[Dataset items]

******

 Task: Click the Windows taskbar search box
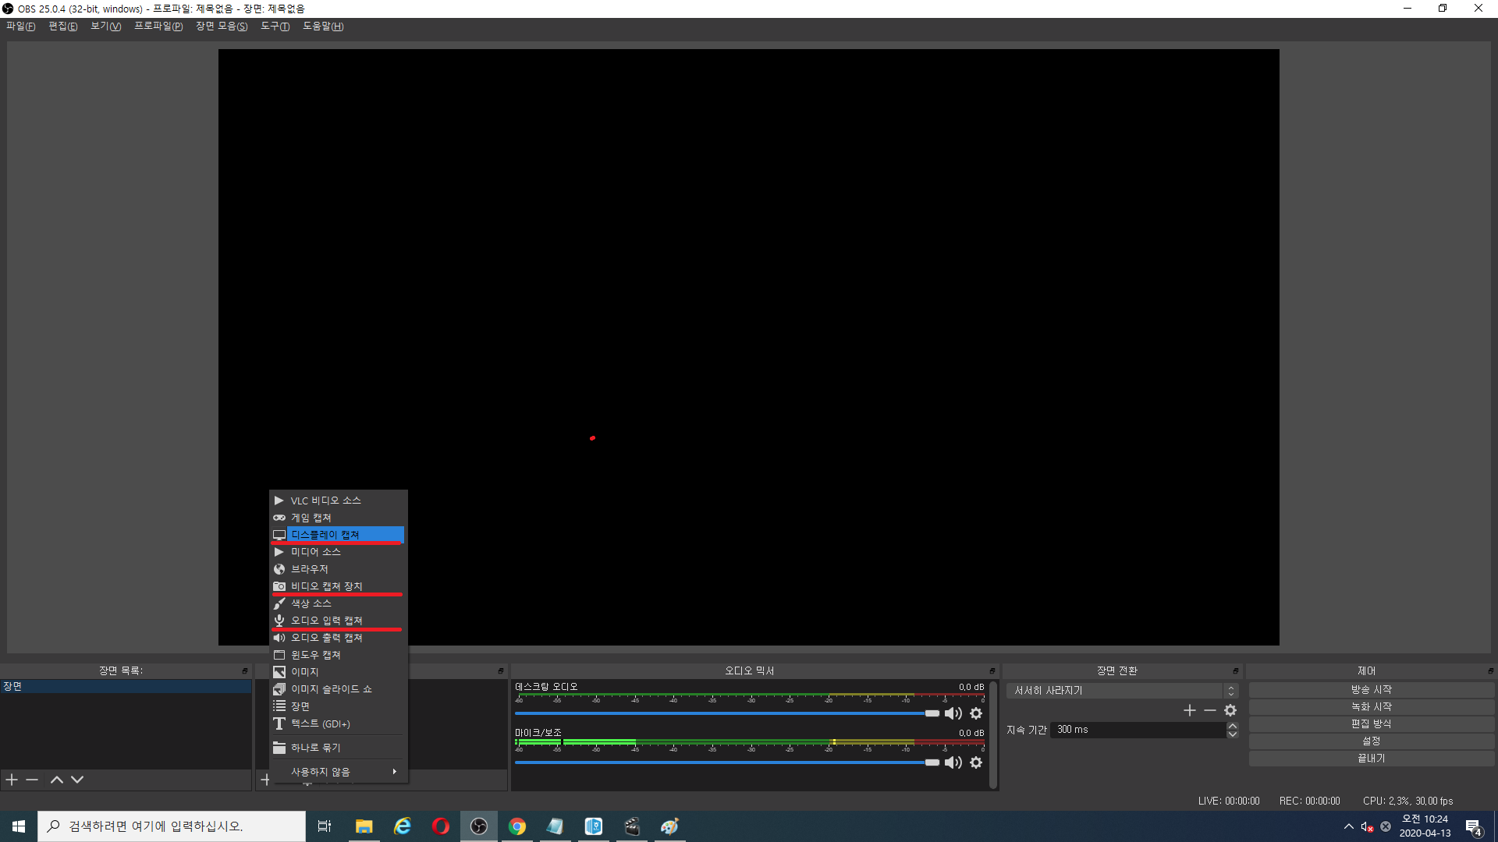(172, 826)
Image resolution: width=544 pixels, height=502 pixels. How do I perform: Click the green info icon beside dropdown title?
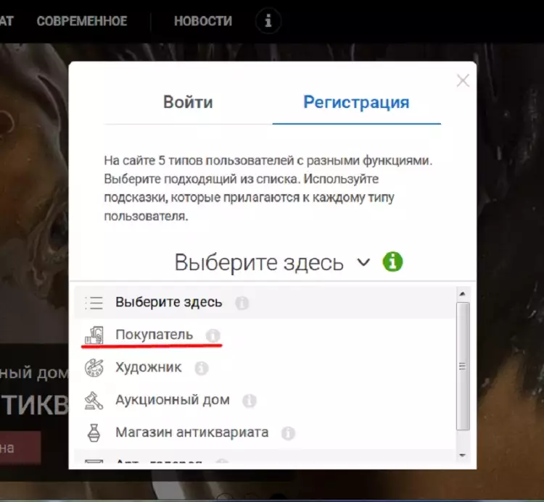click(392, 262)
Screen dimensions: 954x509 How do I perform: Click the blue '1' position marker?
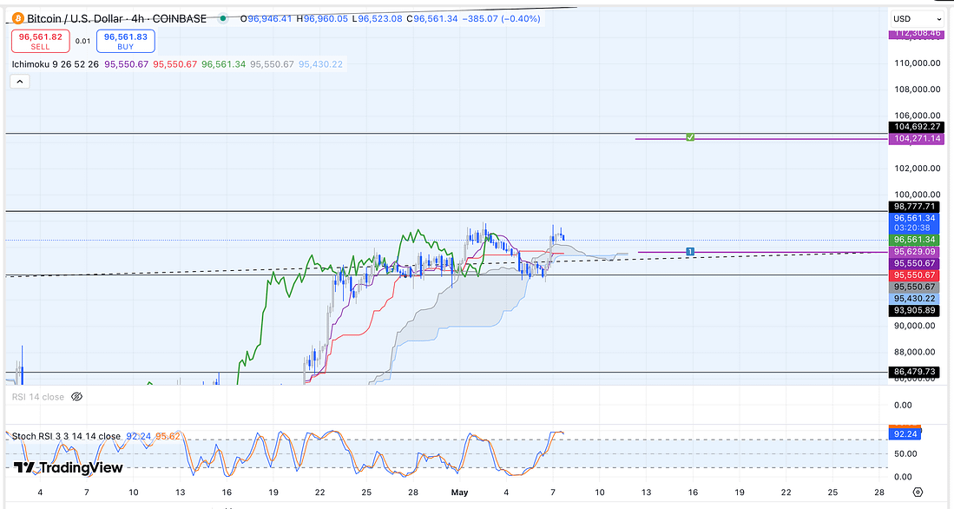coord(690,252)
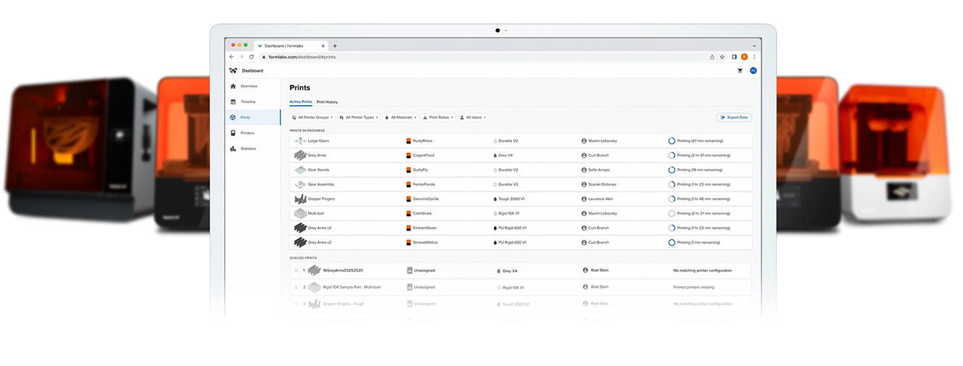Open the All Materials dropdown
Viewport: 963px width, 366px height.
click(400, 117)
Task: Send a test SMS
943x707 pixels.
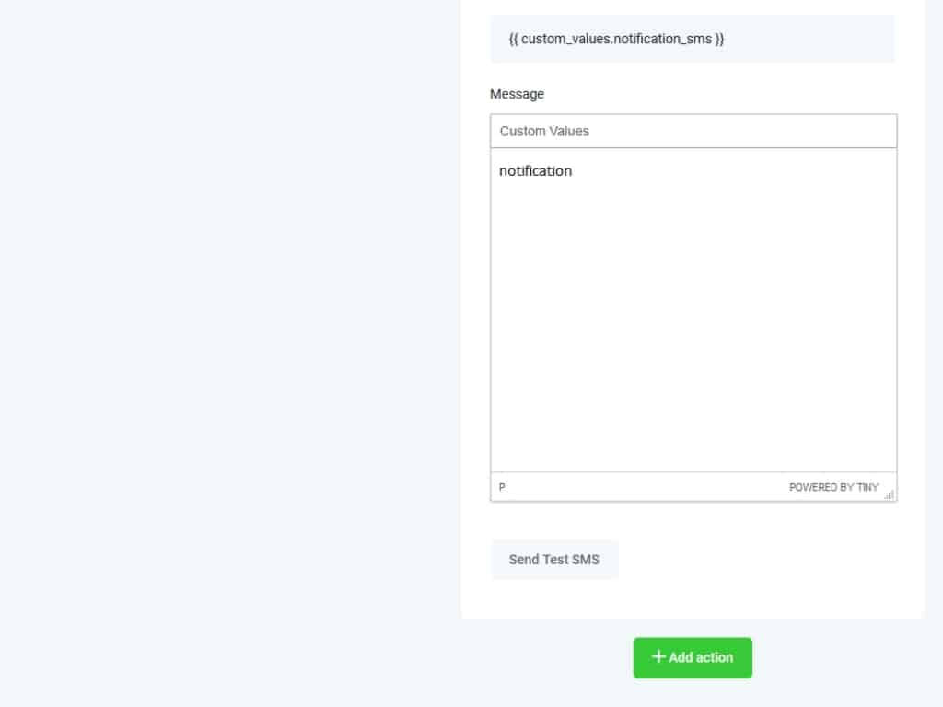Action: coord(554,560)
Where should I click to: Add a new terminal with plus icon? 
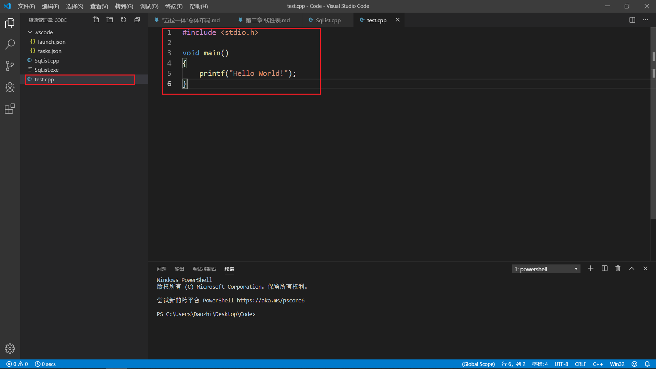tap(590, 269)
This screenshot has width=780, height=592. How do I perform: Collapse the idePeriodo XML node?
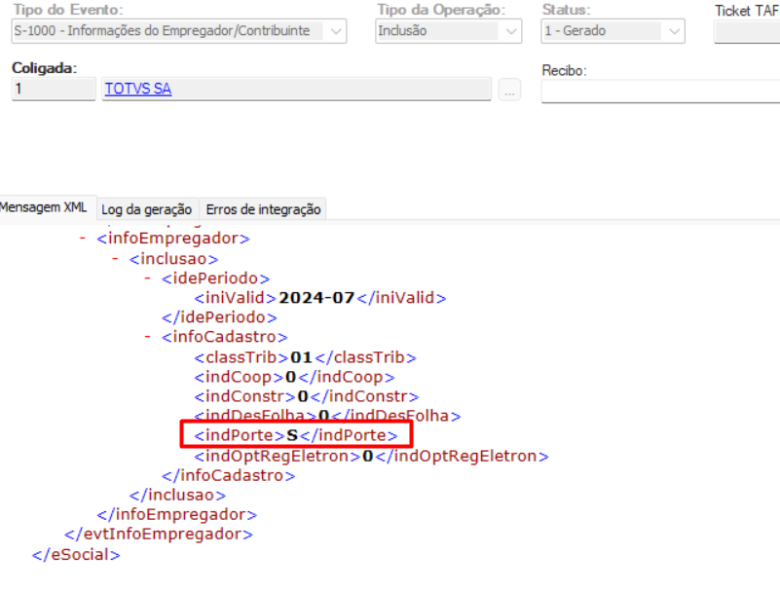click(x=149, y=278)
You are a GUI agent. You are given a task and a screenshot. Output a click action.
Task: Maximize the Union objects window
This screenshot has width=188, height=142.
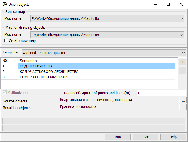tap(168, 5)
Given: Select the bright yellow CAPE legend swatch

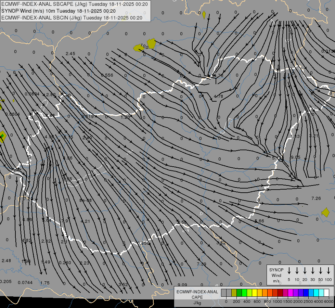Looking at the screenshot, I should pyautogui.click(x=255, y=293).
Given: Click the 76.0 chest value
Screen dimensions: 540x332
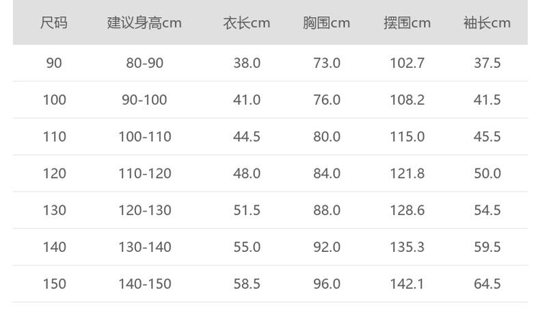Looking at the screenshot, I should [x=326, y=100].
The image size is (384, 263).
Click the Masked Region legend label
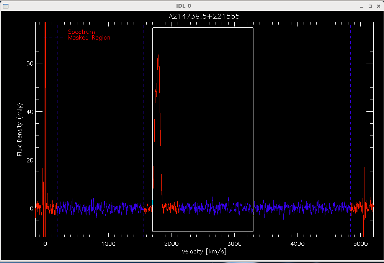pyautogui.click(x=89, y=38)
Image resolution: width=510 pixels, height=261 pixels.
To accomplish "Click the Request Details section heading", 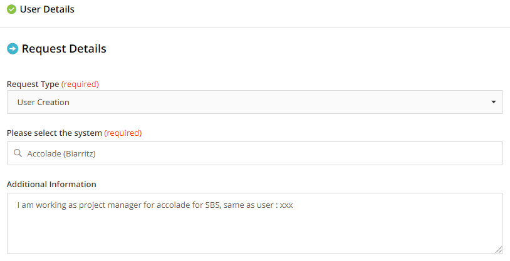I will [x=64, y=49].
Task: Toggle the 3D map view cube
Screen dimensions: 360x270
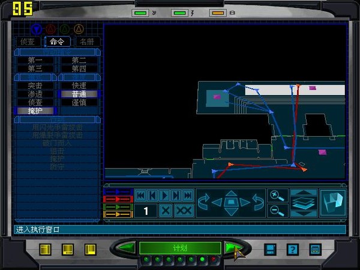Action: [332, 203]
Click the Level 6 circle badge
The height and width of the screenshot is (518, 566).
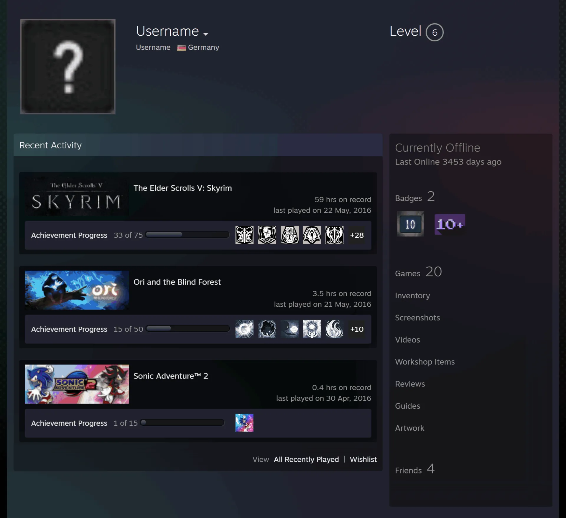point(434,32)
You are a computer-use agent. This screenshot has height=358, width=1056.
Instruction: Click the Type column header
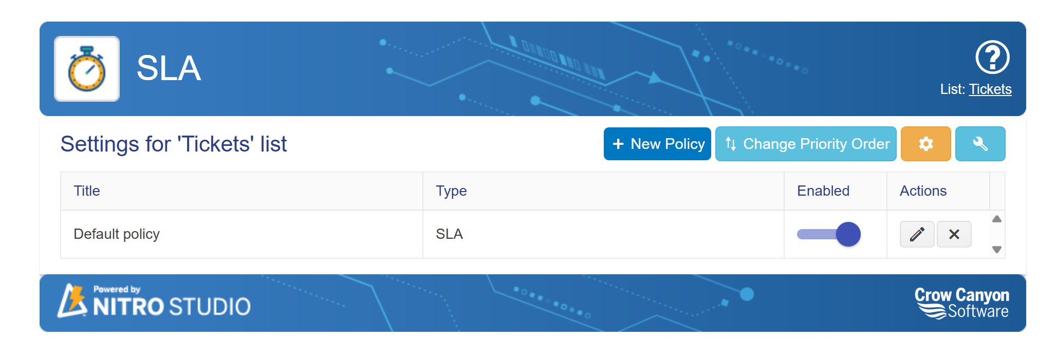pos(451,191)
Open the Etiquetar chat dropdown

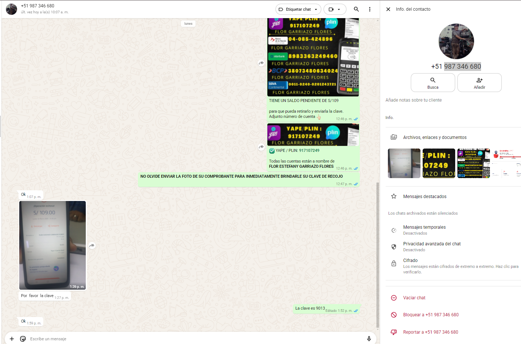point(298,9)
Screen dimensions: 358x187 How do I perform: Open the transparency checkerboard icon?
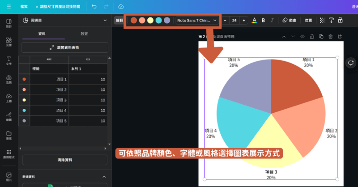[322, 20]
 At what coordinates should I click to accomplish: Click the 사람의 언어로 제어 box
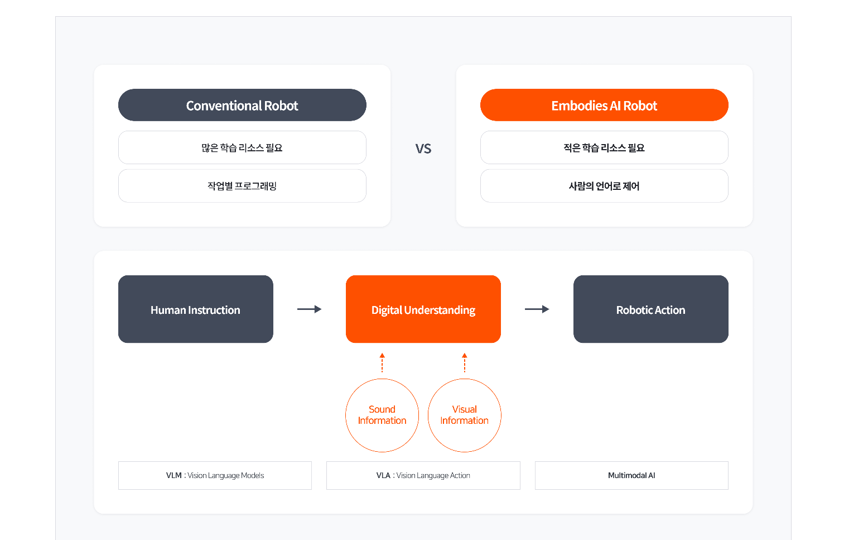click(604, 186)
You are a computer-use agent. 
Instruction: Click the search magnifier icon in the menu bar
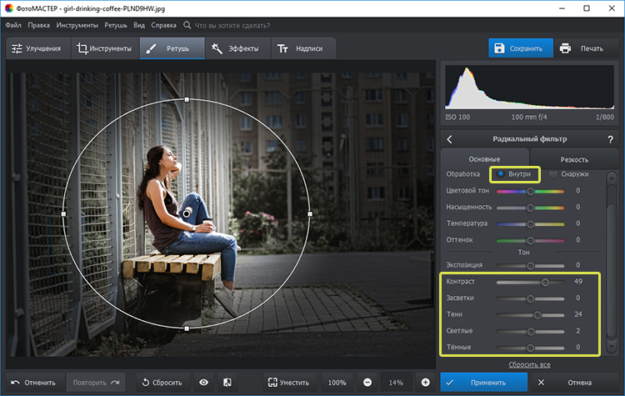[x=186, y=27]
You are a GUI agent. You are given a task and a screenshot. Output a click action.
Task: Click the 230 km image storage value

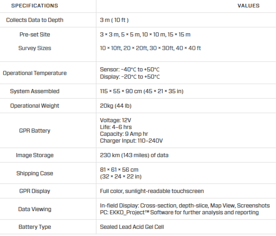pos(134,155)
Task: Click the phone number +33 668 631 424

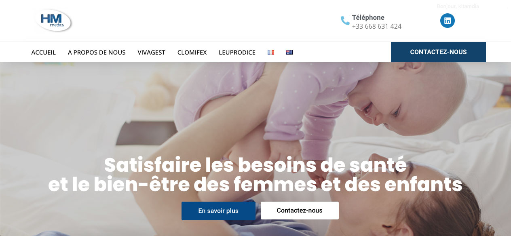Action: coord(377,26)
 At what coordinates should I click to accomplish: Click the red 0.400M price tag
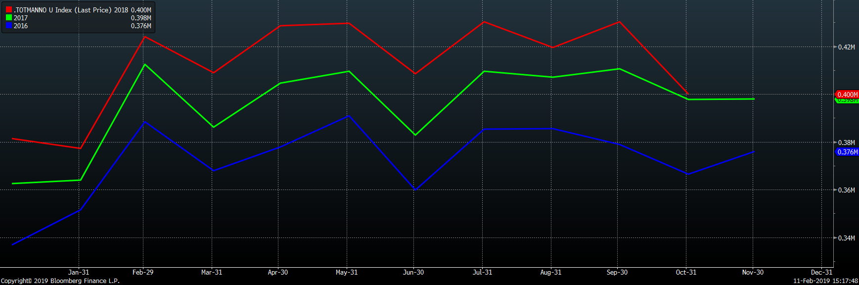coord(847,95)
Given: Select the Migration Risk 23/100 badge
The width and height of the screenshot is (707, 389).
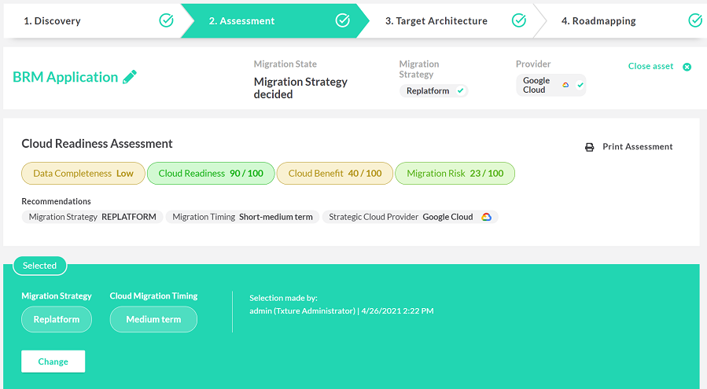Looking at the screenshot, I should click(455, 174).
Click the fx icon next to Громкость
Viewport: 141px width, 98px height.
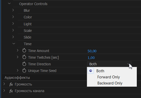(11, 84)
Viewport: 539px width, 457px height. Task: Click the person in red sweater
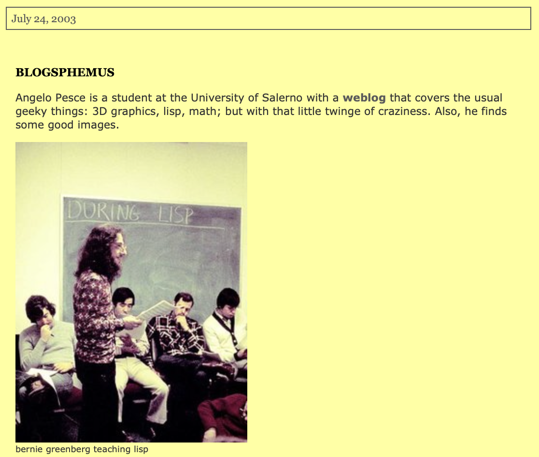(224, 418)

******

Could you repeat the listing above, everything from the line containing "Task: Send a test SMS" down to the line containing "Looking at the screenshot, I should [x=326, y=100].", and leave the pictures out?

- [Exercise output]:
Task: Send a test SMS
943x707 pixels.
Action: coord(554,560)
Where should I click to: Add a new terminal with plus icon? 
tap(590, 269)
This screenshot has width=780, height=592. How do I perform: Collapse the idePeriodo XML node?
click(x=149, y=278)
You are a GUI agent. You are given a task and a screenshot. Output a click action.
Task: Maximize the Union objects window
This screenshot has width=188, height=142.
tap(168, 5)
Given: Select the bright yellow CAPE legend swatch

Looking at the screenshot, I should pyautogui.click(x=255, y=293).
Given: Click the 76.0 chest value
Screen dimensions: 540x332
Looking at the screenshot, I should [x=326, y=100].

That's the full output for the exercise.